Exercise instructions:
Return verbatim, and nothing else, the lines of the listing below from the line with "700x394 pixels." to the line with "[x=353, y=1091]", both included.

The data:
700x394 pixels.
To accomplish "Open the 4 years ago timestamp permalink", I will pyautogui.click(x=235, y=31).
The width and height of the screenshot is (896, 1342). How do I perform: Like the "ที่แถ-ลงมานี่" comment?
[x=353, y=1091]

* * *

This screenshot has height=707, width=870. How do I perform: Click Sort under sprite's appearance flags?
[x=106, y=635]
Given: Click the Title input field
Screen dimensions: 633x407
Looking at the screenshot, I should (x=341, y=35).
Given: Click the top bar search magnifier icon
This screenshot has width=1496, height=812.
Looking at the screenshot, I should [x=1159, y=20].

* * *

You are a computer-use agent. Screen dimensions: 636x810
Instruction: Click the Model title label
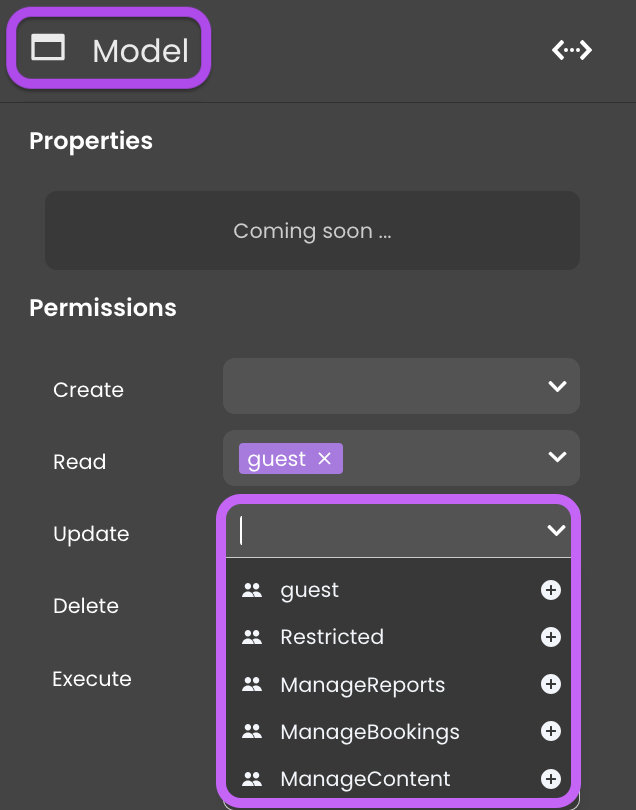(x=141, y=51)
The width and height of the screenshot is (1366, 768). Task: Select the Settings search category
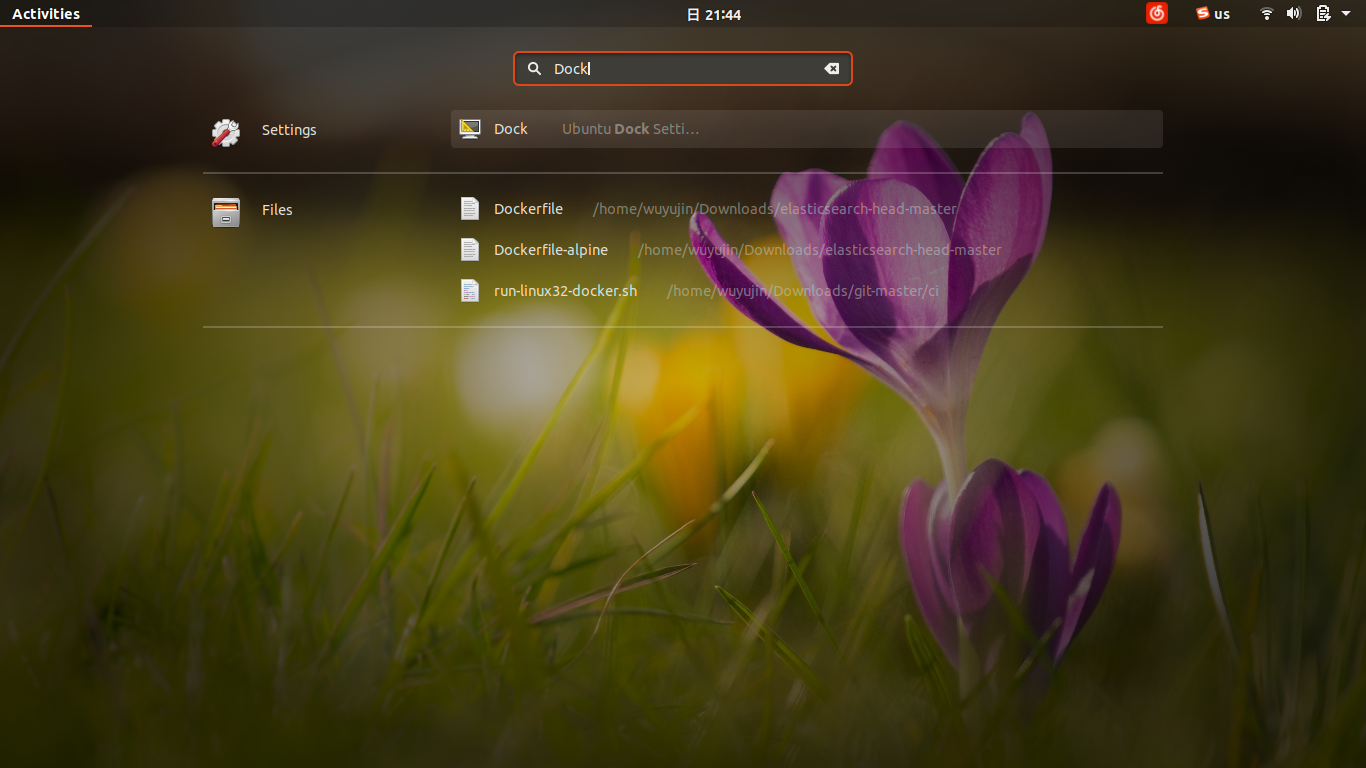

Answer for the task:
700x394 pixels.
To accomplish "Open the 4 years ago timestamp permalink", I will pyautogui.click(x=235, y=31).
The width and height of the screenshot is (896, 1342). How do I perform: Like the "ที่แถ-ลงมานี่" comment?
[x=353, y=1091]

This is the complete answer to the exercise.